Une économie mondiale qui stagne, un dollar américain qui s'envole, un cours du pétrole qui s'effondre. Depuis le début de l'année, les revenus des sociétés du S&P 500 sont en recul. Conséquence : la croissance est devenue une rareté, et les investisseurs sont prêts à payer cher pour l'obtenir. Trop cher ? Voici 32 titres à considérer pour une vente à découvert.
La proposition vient du stratège américain de Barclays Capital, Jonathan Glionna. La note de recherche date de la fin juillet et a abouti sur notre bureau il y a quelques jours.
Pour plusieurs investisseurs, la recette de la réussite boursière est d'investir dans des sociétés dont les revenus et les bénéfices sont en forte croissance.
C'est une recette qui peut fonctionner, mais qui doit être utilisée avec prudence.
Si vous payez 20 fois le bénéfice d'une société et que sur deux ans celui-ci avance de 100 %, vous faites une bonne affaire. À la fin de la période, le titre ne se négocie plus qu'à 10 fois le bénéfice. C'est nettement sous la moyenne historique du marché, qui est de 15, et le potentiel de croissance de votre société dans l'avenir est en général toujours nettement plus intéressant que celui de l'ensemble du marché. Vous ferez pas mal d'argent. Si vous payez 30 fois le bénéfice cependant, que celui-ci ne progresse finalement que de 50 % et qu'à la fin de l'an 2, la direction annonce que pour l'exercice suivant les bénéfices reculeront en raison d'un changement de conditions de marché, vous êtes dans le trouble. Le titre sera à 20 fois les bénéfices, au-dessus de la moyenne historique de 15, avec des perspectives plus faibles que le marché en général. Attachez votre ceinture, la valeur de votre portefeuille reculera.
C'est ce qui fait que, personnellement, on a beaucoup de difficulté à acheter lorsque les multiples sont élevés. Et plus ils sont élevés, plus il faut être méfiant, dit le stratège.
Sur la base des revenus, les calculs de M. Glionna montrent que pour la période de mars 2014 à mai 2015, les 100 sociétés du S&P 500 qui ont les plus forts multiples ont généré des rendements supérieurs aux 100 sociétés de l'indice ayant les plus faibles multiples. Mais lorsqu'on étire la période sur 10 ans, les sociétés à forts multiples s'écrasent totalement.
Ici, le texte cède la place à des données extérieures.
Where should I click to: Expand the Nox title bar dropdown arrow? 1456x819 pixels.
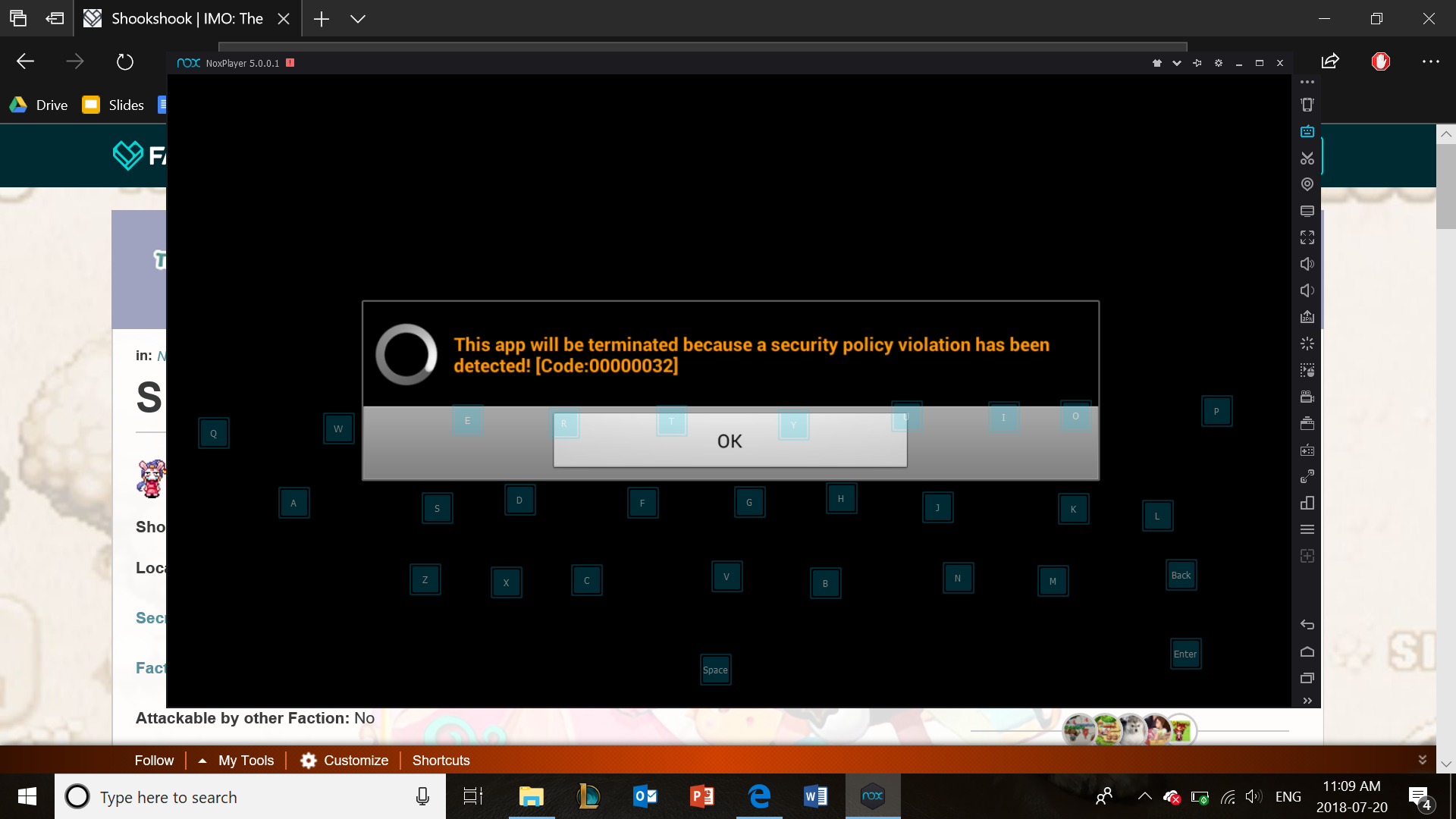(1177, 63)
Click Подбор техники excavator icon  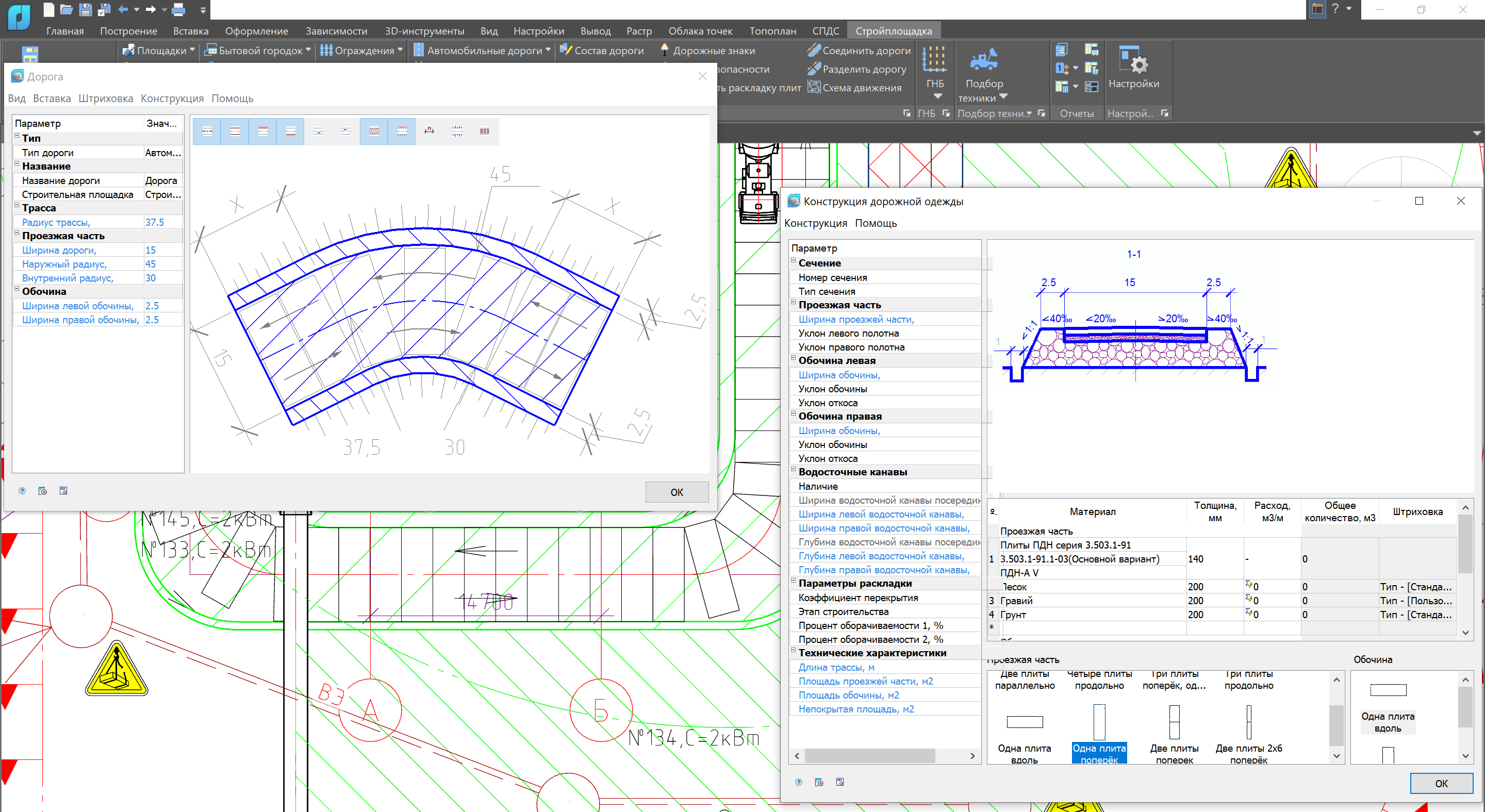(x=983, y=59)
Les investisseurs paient-ils actuellement trop cher ?
Va pour le principe. Mais comment déterminer si, actuellement, les investisseurs paient réellement trop cher pour la croissance ?
Deux exercices sont proposés.
M. Glionna divise d'abord le S&P 500 en quintile. Il forme cinq groupes de 100 sociétés, et les répartit de la plus forte à la plus faible croissance des revenus.
Il traque ensuite la performance de chacun des groupes sur trois ans (voir le graphique dans la colonne de gauche). Le groupe des 100 sociétés qui affiche la croissance de revenus la plus élevée se négocie aujourd'hui à un multiple médian de 21,1 fois les bénéfices. Le multiple médian du S&P 500 est pendant ce temps à 17,5 fois. Comme le montre le graphique, l'écart entre les deux repères est plus important que dans les trois dernières années. Une indication que le prix payé par les investisseurs pour la croissance est maintenant élevé.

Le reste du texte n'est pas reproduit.